The one thousand year old, medieval, walled-city of Avila was our first stop after Burgos. The huge wall with its turrets (you can walk along the top of the wall ) was very impressive, and the city inside with its narrow cobblestone streets was fun to explore. The wall itself is made of any kind of stones or rocks that the people could find, including tombstones and cremation urns (hollowed out stones) from Roman times. The gothic Cathedral is on a grand scale with beautiful scenes carved into the interior walls and ceilings. A day-trip took us to Salamanca with beautiful palaces and towers built of reddish golden stone. In 2002 Salamanca has been declared the "European City of Culture" and it is easy to see why when you visit it.

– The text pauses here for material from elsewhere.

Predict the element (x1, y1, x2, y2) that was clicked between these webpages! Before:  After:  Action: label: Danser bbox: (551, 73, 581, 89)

The ride to Guadalupe, between Avila and Merida, was clearly one of the high points of the tour. On that day, we were part of a group of six bikes, lead by the able Tour Director, that consisted of three Honda Blackbirds plus us with our rented BMW R1150RTs and Lloyd's Yamaha Diversion. This road seemed to be particularly built for motorcycles, with beautiful curve after curve after curve, and we had a wonderfully spirited but safe ride chasing one another to the little village of Guadalupe. This little village could not have had a population of much more than 500, but there in the middle of town was another huge Cathedral that was even more beautiful and ornate inside than this view of the outside.
On to Merida, the southern-most city on our tour of Spain. Merida is famous for its Roman amphitheater and forum which are still intact after more than 2000 years. It's pretty amazing to sit in the stands of the amphitheater and think of the "entertainment" they had here so many years ago. The forum is even more impressive and is where they had speeches and plays. There is also a 2000 year old Roman bridge over the Rio Guadiana that is in active use today.
Toledo, just south of Madrid, was our next destination. Along the way was a nice lake that made a good photo stop with some of our new friends from our tour group. Toledo is another historic walled-city with a rich and varied history. Romans, Barbarians, Muslims and others occupied Toledo for extended periods and left their respective impact on the city as it exists today. Inside the wall, the streets are narrow and again cobblestone. The Cathedral is beyond description. There was a little museum tucked away in a side street with several fine El Greco paintings, understandable since Toledo was his home.
The final world heritage city of the tour was Segovia. We had a wonderful view of the whole city from our modern Parador. Although the Cathedral and Alcazar are wonderful, the main unique feature of Segovia is its Roman aqueduct, 166 arches on two levels and still functional after 2000 years.
The Spanish Heritage Trail tour ended in Santo Domingo de la Calzada where we had a farewell dinner with the whole group and then all went our separate ways. Julie and I headed for the Picos de Europa for our post-tour tour.